The Danger of Improperly Stored Secrets
It’s the headline of the day: another company hacked due to compromised credentials. Data is stolen. Ransoms are required. Critical business functions are disrupted. Reputation is lost.
Yet, to move with the speed and agility digital business require today, automation must be used. And automation requires using stored secrets, or credentials, including…
Usernames and passwords,
AWS (Amazon Web Services) credentials in the form of a CSV file,
JSON web tokens (JWT)
SQL (database) usernames and passwords
Yet, the following scenario plays out too often:
A deadline is pressing. A developer or administrator needs to implement a fix fast. A QA tester needs to get the testing done now.
Figuring out how to store the credentials securely will take precious time.
An “I’ll clean it up later” approach is taken.
Credentials such as usernames and passwords are put into the code itself.
The code is stored in a source code management (SCM) platform or on a file system
The SCM or file system is replicated or backed up.
As a result, the credentials are stored insecurely in multiple places making compromise even more likely.
So how do you address the need to store secrets securely?
The Solution: Secrets Management (Credentials Vaulting)

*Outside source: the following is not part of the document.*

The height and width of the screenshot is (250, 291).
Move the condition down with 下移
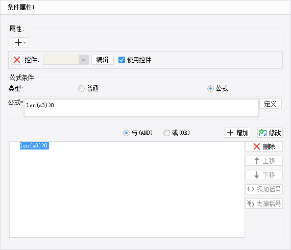[x=264, y=175]
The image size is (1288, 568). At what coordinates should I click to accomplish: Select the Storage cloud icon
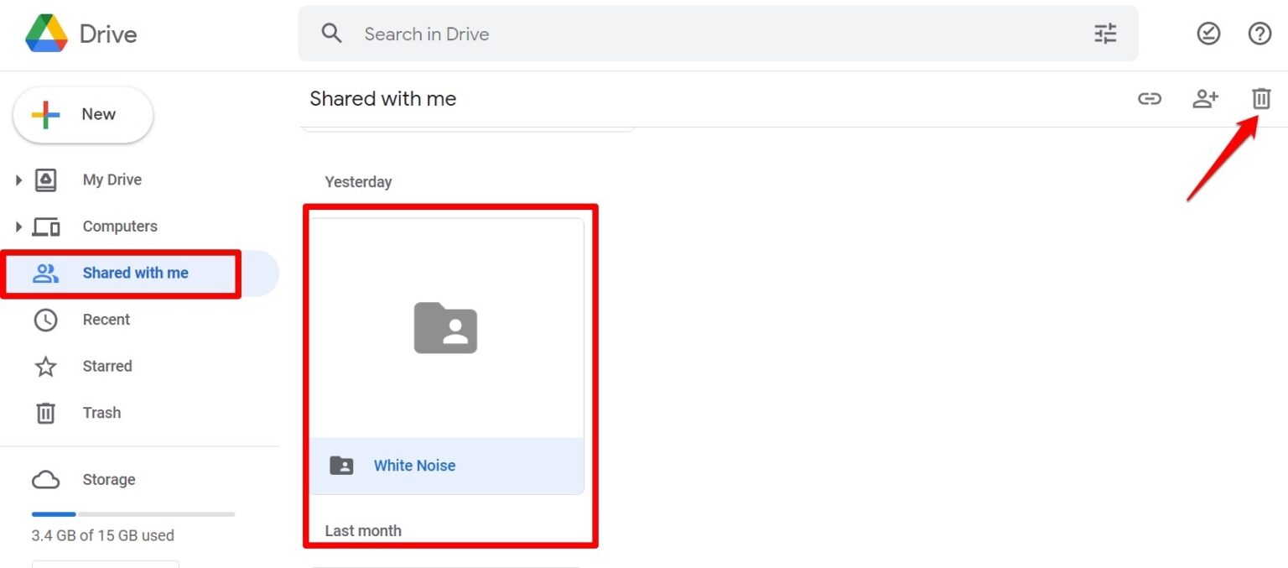pos(45,479)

The solution is to implement a secrets management, or vaulting, platform. Vaulting allows for credentials to be stored in an encrypted digital repository, or vault, and checked out by scripts and code at runtime. This enables automation such as CI/CD pipelines to use credentials AND do it securely.
The Objective: Implement Hashicorp Vault and Retrieve a Stored Secret
In this three-part blog series, we will cover how to implement and use a secrets management solution. I will walk through how to implement Hashicorp Vault® (or “Vault,” for short) and then retrieve a stored secret from the Vault.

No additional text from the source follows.